Monday, December 22, 2003

Why "The Last Samurai" Sucks

Perhaps I shouldn't have allowed my expectations to get so high. But I've been awaiting the arrival of a cool modern samurai film for years and I thought that one made with the combined muscle of Hollywood, Tom Cruise, and some respected Japanese actors had fantastic potential.

One issue I have with The Last Samurai is that I found myself laughing out loud at some of the horrible composites and CG extras. I know that this complaint may be a result of my experience with visual effects, but these were some of the worst offenses I've ever seen in such a large-budget Hollywood epic and I find it hard to believe that other people wouldn't be distracted by these things as well.

On a textual level, I found the film was very much like Dances With Wolves, only not as well-made. In some ways that's good: Kevin Costner's western epic was so finely crafted that people often confuse the quality of the picture with the theme of the film.

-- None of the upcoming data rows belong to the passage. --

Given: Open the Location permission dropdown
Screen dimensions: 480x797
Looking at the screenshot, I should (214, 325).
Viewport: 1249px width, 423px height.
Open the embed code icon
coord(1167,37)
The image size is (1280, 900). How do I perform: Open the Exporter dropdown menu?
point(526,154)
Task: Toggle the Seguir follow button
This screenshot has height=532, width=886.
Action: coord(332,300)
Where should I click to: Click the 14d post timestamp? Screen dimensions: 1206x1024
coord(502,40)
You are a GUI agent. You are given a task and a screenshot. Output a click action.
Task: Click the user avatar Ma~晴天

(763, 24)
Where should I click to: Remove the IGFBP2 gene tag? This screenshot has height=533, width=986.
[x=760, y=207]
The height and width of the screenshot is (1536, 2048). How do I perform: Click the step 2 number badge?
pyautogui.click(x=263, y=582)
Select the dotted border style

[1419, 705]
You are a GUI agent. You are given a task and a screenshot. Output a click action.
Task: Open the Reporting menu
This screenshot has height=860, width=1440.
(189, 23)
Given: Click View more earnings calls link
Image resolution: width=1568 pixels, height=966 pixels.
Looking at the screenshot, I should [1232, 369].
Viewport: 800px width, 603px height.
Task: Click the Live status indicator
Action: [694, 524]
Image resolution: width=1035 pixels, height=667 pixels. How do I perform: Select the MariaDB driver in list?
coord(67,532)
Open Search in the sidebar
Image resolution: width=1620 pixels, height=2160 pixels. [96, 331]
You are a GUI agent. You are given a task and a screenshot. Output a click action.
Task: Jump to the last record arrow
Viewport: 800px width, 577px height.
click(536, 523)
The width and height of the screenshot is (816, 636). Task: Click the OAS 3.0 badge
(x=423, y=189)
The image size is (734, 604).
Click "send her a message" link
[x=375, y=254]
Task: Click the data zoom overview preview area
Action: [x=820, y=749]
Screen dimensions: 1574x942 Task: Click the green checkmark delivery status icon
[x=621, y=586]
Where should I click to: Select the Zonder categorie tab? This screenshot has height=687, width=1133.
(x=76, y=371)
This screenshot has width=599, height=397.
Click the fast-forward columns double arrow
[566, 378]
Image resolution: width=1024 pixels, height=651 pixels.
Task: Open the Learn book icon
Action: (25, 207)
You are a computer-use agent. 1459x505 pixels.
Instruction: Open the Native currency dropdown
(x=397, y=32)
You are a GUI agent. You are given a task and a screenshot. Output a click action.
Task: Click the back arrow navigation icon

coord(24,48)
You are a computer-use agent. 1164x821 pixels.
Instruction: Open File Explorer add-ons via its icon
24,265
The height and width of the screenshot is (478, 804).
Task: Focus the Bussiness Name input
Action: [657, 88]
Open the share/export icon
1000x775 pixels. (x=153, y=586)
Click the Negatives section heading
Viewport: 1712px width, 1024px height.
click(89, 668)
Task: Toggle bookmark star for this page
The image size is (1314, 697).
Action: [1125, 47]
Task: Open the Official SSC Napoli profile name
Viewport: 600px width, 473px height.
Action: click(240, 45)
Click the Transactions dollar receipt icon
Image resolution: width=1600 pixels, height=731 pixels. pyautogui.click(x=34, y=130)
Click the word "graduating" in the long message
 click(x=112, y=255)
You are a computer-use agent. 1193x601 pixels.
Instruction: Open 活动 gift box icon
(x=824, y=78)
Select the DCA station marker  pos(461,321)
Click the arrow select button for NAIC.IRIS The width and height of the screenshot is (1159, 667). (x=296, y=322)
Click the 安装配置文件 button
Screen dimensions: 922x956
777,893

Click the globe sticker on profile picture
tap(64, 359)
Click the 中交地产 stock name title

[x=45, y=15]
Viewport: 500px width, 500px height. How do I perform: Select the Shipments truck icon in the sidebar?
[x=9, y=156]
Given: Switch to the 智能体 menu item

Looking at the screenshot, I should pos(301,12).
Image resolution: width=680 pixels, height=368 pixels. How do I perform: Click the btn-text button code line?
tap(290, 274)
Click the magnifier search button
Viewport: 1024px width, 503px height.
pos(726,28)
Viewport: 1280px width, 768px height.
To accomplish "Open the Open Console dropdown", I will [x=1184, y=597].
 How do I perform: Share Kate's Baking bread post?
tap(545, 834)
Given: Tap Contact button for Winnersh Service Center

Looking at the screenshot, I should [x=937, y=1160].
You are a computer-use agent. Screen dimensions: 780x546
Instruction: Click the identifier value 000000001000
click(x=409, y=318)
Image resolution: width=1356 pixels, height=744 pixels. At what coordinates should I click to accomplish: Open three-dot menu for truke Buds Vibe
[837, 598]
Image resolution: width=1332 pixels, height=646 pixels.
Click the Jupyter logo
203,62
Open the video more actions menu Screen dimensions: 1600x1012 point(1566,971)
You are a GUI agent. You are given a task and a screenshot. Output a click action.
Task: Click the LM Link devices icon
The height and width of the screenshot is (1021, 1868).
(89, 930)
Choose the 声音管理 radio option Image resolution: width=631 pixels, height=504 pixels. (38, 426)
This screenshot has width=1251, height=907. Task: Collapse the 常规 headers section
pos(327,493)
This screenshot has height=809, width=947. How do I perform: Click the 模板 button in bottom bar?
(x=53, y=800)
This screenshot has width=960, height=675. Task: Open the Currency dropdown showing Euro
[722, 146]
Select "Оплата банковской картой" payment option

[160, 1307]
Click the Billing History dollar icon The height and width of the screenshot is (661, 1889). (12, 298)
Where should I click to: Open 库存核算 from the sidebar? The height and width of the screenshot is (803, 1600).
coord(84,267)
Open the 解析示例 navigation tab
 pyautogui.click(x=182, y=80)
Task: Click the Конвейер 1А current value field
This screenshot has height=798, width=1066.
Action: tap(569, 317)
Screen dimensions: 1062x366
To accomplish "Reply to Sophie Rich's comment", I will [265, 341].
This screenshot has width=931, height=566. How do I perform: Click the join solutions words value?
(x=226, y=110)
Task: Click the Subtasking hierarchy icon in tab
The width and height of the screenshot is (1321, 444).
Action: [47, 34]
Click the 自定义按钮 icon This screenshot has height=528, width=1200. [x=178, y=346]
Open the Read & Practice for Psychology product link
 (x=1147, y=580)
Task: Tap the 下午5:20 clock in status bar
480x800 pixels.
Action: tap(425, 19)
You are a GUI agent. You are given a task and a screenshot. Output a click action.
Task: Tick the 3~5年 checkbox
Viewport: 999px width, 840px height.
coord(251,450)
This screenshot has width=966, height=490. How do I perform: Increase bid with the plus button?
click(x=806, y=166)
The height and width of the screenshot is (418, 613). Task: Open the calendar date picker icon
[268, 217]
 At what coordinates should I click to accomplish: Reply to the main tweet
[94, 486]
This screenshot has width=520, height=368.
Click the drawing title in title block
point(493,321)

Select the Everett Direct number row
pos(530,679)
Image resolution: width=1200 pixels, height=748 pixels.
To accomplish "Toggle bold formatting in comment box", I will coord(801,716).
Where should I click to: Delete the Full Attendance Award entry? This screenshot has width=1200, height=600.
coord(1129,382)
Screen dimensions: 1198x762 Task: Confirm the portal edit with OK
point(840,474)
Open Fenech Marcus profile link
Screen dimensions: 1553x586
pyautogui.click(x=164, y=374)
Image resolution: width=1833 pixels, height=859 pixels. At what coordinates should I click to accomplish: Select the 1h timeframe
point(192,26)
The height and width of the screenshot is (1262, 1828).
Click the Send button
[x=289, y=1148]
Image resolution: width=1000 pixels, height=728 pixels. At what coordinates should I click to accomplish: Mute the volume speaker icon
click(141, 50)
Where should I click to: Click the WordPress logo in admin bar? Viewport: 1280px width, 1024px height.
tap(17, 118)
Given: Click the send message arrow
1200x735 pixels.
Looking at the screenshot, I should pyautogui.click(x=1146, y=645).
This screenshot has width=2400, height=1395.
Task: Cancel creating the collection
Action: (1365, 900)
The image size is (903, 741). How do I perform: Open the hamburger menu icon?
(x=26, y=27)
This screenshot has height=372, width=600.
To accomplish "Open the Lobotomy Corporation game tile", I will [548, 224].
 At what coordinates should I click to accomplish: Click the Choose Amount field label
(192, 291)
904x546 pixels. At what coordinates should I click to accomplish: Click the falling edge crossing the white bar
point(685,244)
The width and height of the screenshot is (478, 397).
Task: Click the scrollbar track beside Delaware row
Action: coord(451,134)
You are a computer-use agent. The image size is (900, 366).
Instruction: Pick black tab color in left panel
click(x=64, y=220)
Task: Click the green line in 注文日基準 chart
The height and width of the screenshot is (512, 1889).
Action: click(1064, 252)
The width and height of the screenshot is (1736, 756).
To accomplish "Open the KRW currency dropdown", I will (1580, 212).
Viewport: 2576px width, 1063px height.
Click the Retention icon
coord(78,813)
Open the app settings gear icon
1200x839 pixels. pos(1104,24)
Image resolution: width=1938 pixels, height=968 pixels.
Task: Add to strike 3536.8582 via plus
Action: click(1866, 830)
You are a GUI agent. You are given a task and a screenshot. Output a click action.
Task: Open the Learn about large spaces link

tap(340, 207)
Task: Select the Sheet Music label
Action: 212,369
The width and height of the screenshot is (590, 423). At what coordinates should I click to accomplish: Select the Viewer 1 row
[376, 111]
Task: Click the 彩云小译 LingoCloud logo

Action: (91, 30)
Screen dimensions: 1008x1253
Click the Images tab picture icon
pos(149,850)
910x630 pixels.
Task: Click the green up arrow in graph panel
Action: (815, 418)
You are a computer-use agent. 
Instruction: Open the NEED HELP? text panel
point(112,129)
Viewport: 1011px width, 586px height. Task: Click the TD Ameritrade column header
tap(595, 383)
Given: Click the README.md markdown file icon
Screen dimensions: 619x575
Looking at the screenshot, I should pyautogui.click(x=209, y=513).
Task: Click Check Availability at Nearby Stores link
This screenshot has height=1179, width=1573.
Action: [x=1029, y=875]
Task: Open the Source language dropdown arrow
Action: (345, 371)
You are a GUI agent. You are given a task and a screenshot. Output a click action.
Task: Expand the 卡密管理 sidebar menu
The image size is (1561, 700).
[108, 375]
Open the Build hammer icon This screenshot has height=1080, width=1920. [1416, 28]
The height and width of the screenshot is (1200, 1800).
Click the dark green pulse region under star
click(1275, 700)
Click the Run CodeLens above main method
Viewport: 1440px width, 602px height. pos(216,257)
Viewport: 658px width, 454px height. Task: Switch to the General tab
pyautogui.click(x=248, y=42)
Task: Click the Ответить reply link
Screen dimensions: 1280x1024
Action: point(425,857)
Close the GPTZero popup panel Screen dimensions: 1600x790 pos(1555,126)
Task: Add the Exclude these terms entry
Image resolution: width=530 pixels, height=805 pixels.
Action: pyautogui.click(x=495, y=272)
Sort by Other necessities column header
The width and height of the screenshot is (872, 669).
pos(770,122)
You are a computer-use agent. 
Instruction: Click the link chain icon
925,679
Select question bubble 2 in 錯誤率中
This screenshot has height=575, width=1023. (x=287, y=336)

Both of these movies pretend to say one thing (namely that imperialism, manifest destiny, and "Westernization" are bad and should be regretted and questioned) but are actually reinforcing what they profess to eschew: the white male figure is not only the indomitable hero of these films, but he can also learn from the culture he oppresses/loves to such an extent that he can master their language and "out-Indian" the Indians or become an internal Samurai in spirit and an external one on the battlefield. He is in fact BETTER than his authentic teachers. It is Tarzan redux: forget the ancient indigenous population, it is the white man who can in one lifetime become "Lord of the Jungle" and protector of its treasures against the incursions of his race and the treachery of the stereotyped natives.

In The Last Samurai, as in Dances With Wolves, the White Man is not the real antagonist. That dishonorable role is saved for the "Other": The bloodthirsty Pawnee in the latter film, and Omura in the former. The 19th century American is merely a product of the age that created him and a logical link in the long chain that made America the great nation that it is today. He is only an ignorant force of nature, the natural evolution of human progress. The viewer may lament with nostalgia the cultures that were crushed in his wake, but they save their true spite for the two-dimensional non-white villains that betray and murder their own kind. There was nothing redeeming or real about the character of Omura. His incredibly stupid decisions were obviously story catalysts meant to move the plot along towards its conclusion.

In both pictures the hero with white skin (and gleaming teeth) learns everything he can from his new friends, incorporating their traditional ways with his modern practicality to become the ultimate warrior poet. One danger of this theme is the notion of reductionism: everything these ancient cultures have to offer can be mastered by a handsome white man in a few months. While they sadly but inevitably become extinct he lives on, an ennobled and wiser man for the experience. Another conclusion, even more scurrilous, is that it was mandatory for these cultures organized around honor, community, and heritage to die at some point because they cannot survive intact in the modern westernized world with its focus on the individual. We can look back with a romantic longing at their necessary passing, but we must remember that their "simplistic" mind-set was doomed by the theory of natural selection and that it couldn't have survived. Their rightful progeny, conceived with their more highly evolved Western replacement at the moment of death, is the modern post-war Japanese and the law-abiding, casino-operating Native American, along with the liberal-minded caucasian. What does this attitude say about the fate of the "Other" cultures that share our world today? What of the Australian Aborigine, the Native South American, the Native Andamanese? What of Tibet? Are we, and they, merely waiting for the inevitable moment when, as Ken Watanabe so eloquently puts it in the film, "it is their time?"

A by-product of this conclusion is the equally terrible notion that all the honorable and worthwhile Indians and Japanese were wiped out and that the only ones who survived were collaborators, realizing only too late the cultural apocolypse they helped bring about. The honor that the "good" Japanese lived by was the very trait marking them for certain death. In other words, Philip Sheridan's infamous phrase -- perpetuated countless times by Hollywood -- stating that "The only good Indian is a dead Indian" can now be applied to other westernized/modernized cultures: any samurai worth his salt died fighting for what he believed in. All the "good" Japanese are dead; only the weak leftovers survived. Thus, while pretending to celebrate Japanese culture, the filmmakers' theme belies their good intentions. I'm not saying that the director or even the writers are racist; I am merely stating that they write from the perspective of the oppressor and that a film that is not meant to inform but to make money must inevitably follow the old Hollywood money-making formula, along with its bigoted steretypes.

I lament the missed opportunity for a good big-budget samurai film -- in the meantime I return to my Kurosawa DVDs...and wait.